• _Exercise details_: Using the listing below, retype only the lines from the line with "Instruction: Switch video" through the end, both ends included, and exclude the pictures.

• _Listed entries_:
+ + +

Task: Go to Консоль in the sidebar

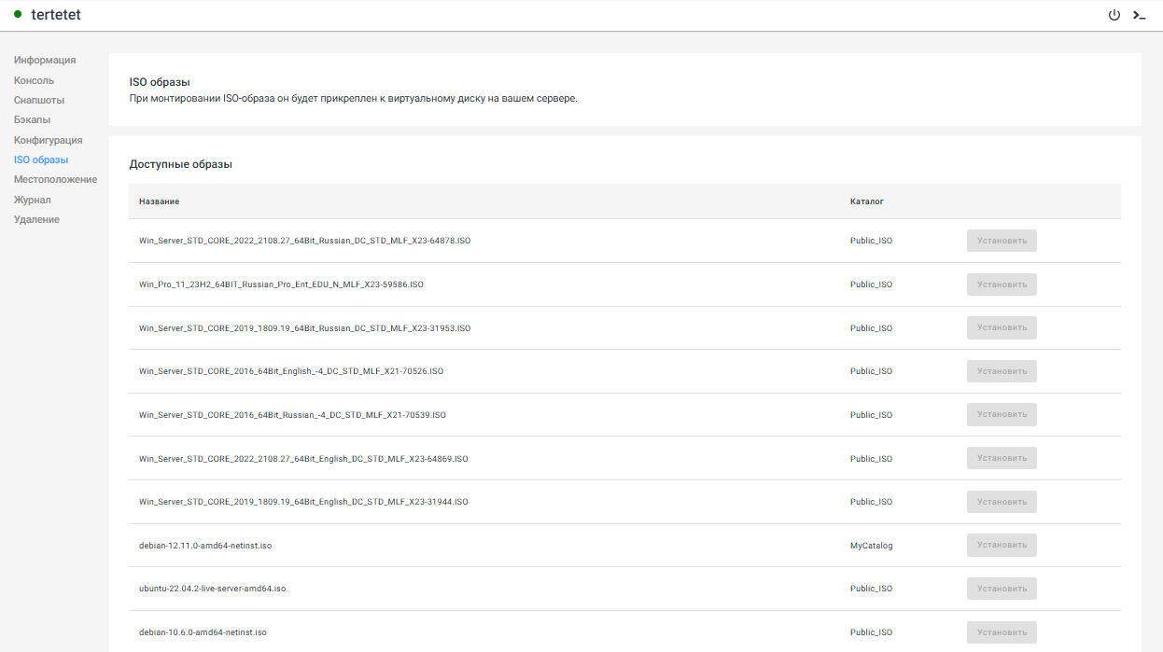Action: pyautogui.click(x=34, y=80)
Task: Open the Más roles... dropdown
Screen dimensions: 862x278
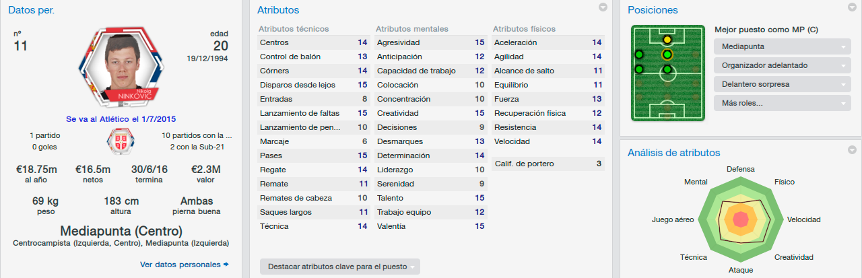Action: click(x=782, y=103)
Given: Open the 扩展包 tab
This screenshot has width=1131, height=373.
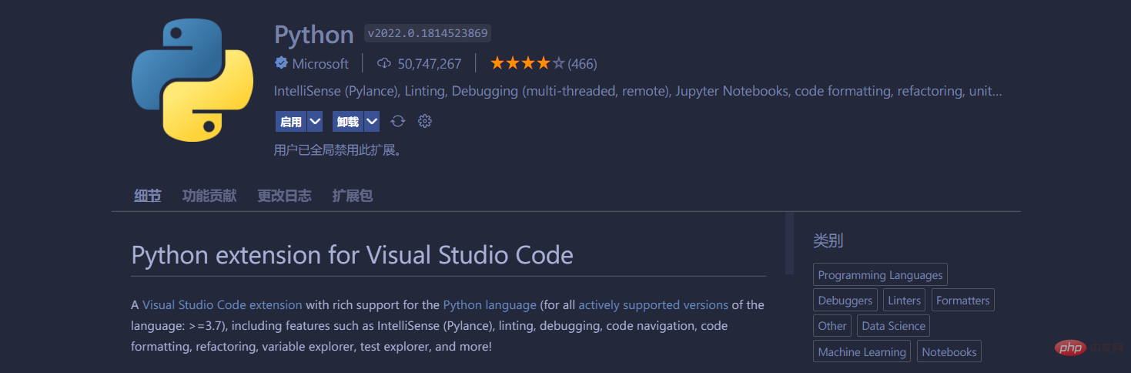Looking at the screenshot, I should (x=352, y=196).
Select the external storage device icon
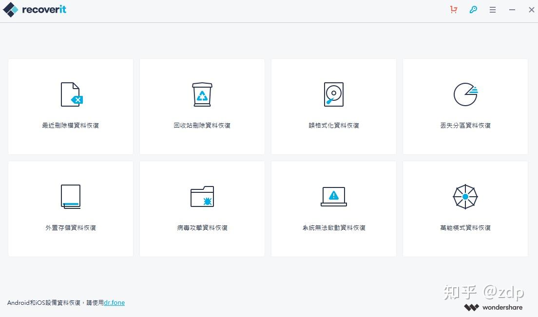The height and width of the screenshot is (317, 538). (x=71, y=197)
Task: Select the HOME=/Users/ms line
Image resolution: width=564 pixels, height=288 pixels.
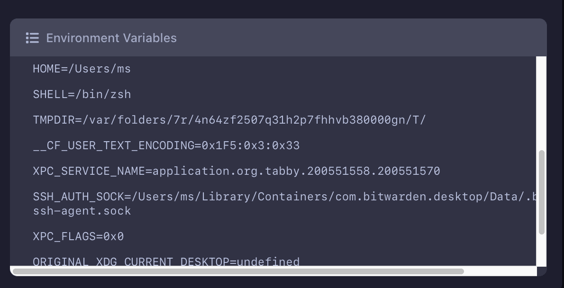Action: pos(82,69)
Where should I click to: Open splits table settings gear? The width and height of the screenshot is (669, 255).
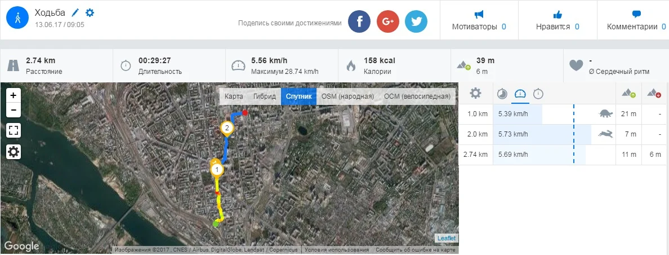pos(475,93)
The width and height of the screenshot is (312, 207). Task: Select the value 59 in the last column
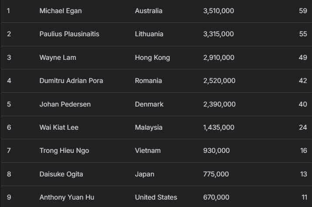tap(303, 11)
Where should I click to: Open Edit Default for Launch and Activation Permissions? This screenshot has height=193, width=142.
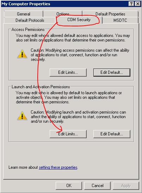[x=112, y=134]
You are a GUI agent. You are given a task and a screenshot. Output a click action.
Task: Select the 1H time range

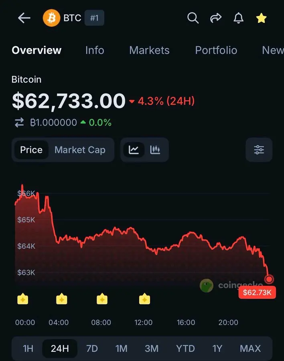(28, 348)
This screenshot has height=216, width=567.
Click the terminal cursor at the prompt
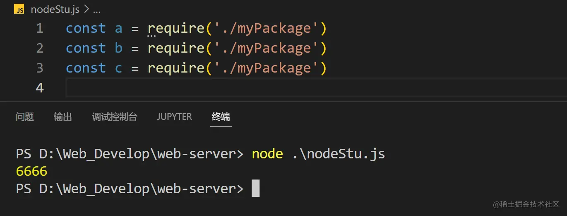tap(255, 189)
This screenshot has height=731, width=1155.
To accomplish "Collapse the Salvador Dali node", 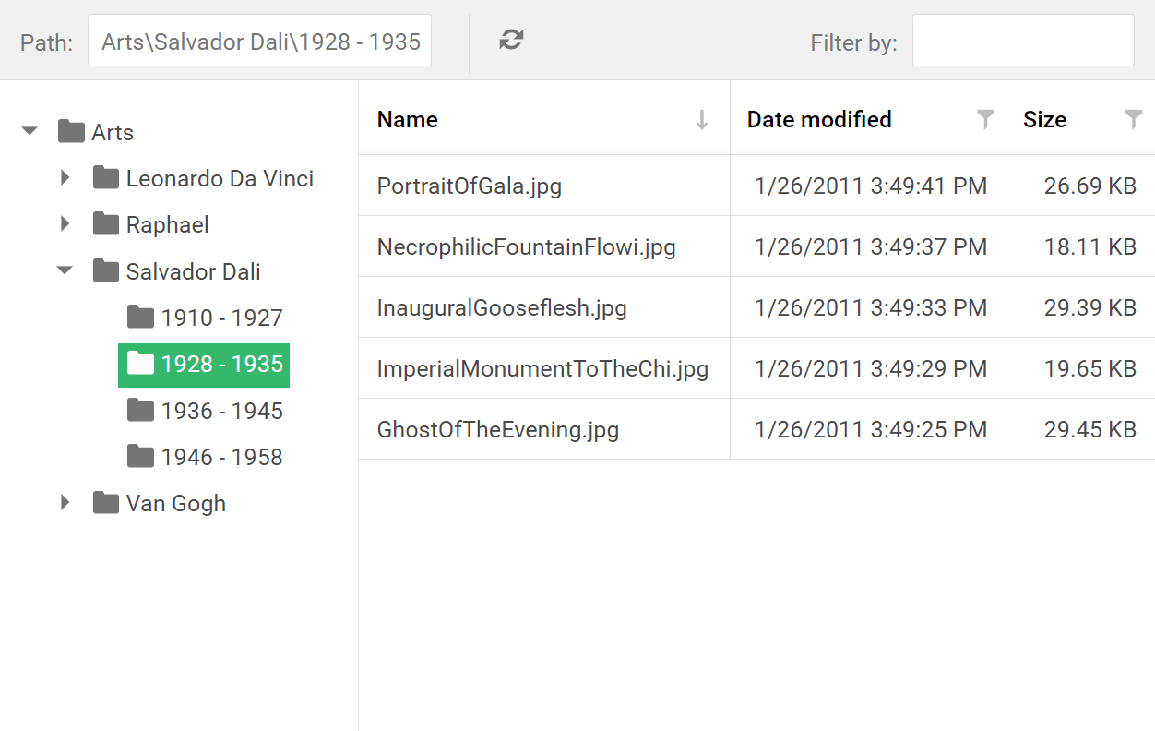I will 65,271.
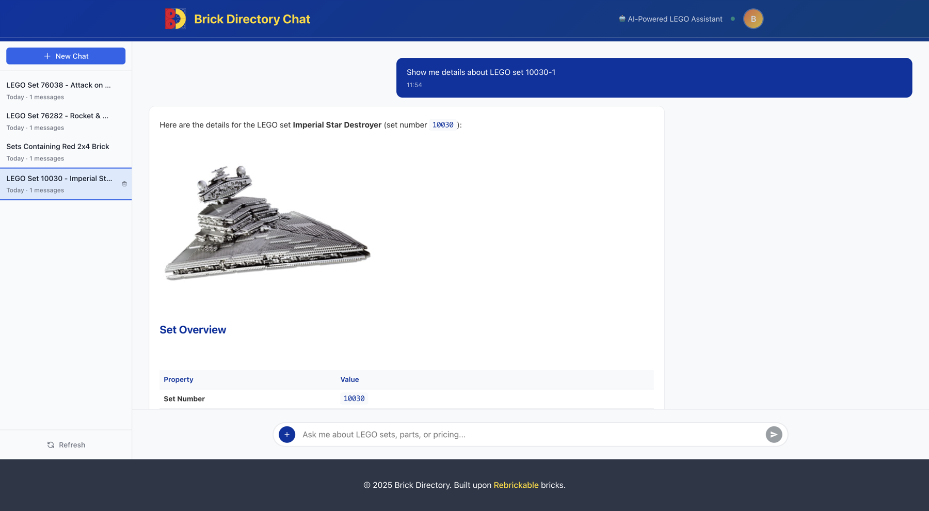
Task: Click the 10030 set number in table
Action: click(x=354, y=399)
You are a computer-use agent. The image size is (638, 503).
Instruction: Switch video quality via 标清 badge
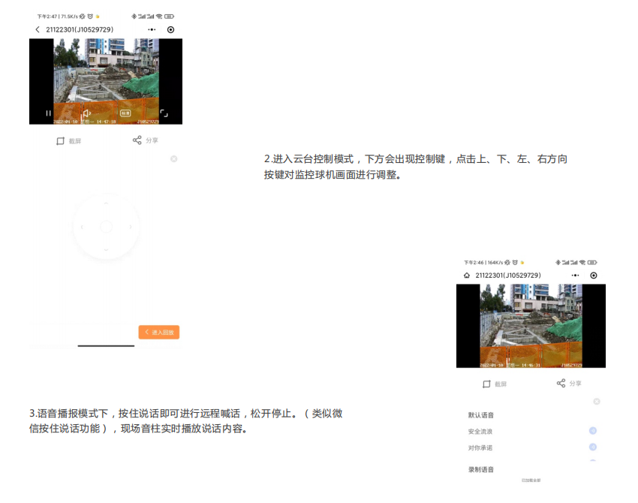(x=125, y=113)
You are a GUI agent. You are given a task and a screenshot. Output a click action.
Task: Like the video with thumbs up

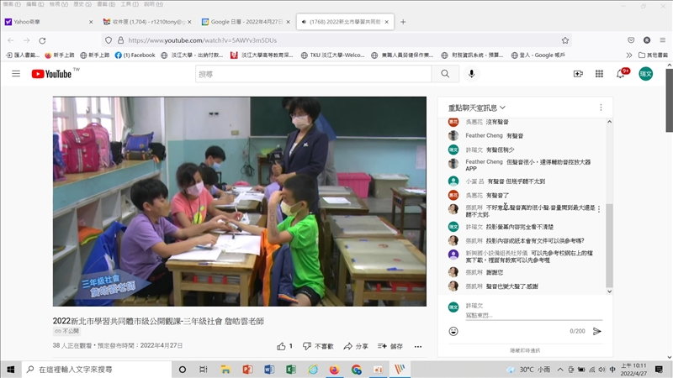click(x=281, y=346)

+ + +

• _Exercise solution_:
Instruction: Switch video quality via 标清 badge
(x=125, y=113)
You are a GUI agent. You are given a task and a screenshot. Output a click action.
Task: Like the video with thumbs up

click(x=281, y=346)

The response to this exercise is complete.